Based on their synthetic nature the water level curves of the Euler rains are quite similar regarding their shape. In the upper parts of the catchment the runoff reaction is fast with peak water levels after 20 minutes, in lower parts between 30 and 40 minutes. The rising part of the hydrograph is nearly identical for all rains with a temporal shift of the observed rain due to a different starting time with a longer phase of very low intensities. In this catchment, the peak water levels differ not so much between the different Euler rain return probabilities. In comparison to them the block rain results in substantially lower water levels that stay on a constant level during the precipitation lasts after reaching the peak level. At the downstream point with a deep and narrow riverbed, the resulting water levels are quite close together.
Conclusions
- The rainfall input has a major influence on flow dynamics and water levels.

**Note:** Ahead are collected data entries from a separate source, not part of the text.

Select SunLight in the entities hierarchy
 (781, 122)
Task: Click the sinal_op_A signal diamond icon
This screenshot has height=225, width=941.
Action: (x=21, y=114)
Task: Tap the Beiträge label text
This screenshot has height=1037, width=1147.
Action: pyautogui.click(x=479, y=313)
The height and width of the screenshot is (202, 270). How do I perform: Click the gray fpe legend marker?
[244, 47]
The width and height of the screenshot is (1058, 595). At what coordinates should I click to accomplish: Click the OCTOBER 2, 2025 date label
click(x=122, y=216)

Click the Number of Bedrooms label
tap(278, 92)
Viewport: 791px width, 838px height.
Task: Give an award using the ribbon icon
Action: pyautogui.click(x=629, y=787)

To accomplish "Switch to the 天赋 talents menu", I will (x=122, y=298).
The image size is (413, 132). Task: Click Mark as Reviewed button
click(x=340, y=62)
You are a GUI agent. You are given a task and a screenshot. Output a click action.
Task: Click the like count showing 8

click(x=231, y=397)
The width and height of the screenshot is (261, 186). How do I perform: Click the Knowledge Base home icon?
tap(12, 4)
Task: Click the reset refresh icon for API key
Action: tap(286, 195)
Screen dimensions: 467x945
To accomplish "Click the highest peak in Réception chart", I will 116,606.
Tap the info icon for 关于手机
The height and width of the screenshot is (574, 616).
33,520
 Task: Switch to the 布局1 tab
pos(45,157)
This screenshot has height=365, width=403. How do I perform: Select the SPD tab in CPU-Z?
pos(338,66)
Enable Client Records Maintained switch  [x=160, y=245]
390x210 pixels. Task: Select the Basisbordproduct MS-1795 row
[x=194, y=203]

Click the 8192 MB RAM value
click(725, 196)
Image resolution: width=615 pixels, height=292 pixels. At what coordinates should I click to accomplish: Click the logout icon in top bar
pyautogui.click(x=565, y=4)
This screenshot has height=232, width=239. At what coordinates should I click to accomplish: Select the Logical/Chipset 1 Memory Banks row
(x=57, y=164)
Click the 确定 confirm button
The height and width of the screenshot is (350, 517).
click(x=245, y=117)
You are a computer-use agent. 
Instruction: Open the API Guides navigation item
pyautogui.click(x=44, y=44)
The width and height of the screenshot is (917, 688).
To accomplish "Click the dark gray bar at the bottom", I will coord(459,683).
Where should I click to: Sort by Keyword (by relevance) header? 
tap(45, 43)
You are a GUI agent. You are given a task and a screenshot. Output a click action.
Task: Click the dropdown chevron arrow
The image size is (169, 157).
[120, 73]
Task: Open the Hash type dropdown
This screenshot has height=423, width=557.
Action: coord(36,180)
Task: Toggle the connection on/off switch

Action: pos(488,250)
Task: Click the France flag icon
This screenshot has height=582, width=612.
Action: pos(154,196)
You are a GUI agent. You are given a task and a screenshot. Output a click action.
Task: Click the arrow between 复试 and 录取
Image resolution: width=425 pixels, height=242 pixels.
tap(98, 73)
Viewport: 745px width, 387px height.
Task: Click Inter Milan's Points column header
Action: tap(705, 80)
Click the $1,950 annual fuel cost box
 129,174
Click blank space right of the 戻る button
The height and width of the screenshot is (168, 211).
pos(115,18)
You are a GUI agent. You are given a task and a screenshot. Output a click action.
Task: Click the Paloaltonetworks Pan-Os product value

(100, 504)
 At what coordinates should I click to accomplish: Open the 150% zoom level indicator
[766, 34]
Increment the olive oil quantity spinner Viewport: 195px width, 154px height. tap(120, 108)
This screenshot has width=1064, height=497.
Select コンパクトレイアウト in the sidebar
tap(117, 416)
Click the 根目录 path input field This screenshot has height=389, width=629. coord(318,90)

- It should be stressed that natural precipitation events are highly dynamic and diverse in terms of duration, intensity distribution over time as well as movement directions in space.
- In order to be prepared for probable precipitation events, it is important to simulate a wide variety of rainfall events regarding temporal and spatial patterns and to present alternative maps.
In the following graphics you see the effects of different roughness values on the water levels in the course of time for selected points based on a 1 in 100 years Euler II synthetic precipitation. The Gauckler-Manning-Strickler surface roughness value is for the whole area varied between values of 0.01 and 0.1 in 0.01 steps. The lowest value stands for a very smooth surface such as fine concrete and the highest value for a very rough surface such as a river bed with big boulders or dense shrubs. The GMS value influences the flow velocities and has effects on the water levels and their spatial and temporal distribution.
For this rainfall scenario and the given catchment characteristics the effects of the different GMS roughness values on the dynamics of the water levels for the selected points are relatively small. The lower roughness values are associated with lower water levels and a slightly steeper rise and earlier peak time due to higher flow velocities. It has to be kept in mind that the flow velocities as an important impact indicator can vary substantially more than the water levels.
Conclusions
- The effort dealing with the roughness parameterisation can be kept smaller if water levels are the primary focus. Nevertheless, simulations of an upper and lower GMS variant provide additional information.
- The lower a point is situated in the catchment or in other words the higher its catchment area is, the more pronounced are the effects of different GMS values especially on time to peak.
- The usage of global, spatially not differentiated GMS values is a (time saving) simplification. Spatially differentiated roughness values based on surface/land use types are closer to reality but might require some additional work.
- Communicate assumptions and possible consequences transparently.
- Use alternative scenarios (precipitation events, functioning / blockings of culverts, changes in surface morphology) to show possible ranges of results.
- Display your results in scales and classes that fit to your modelling accuracies / uncertainties.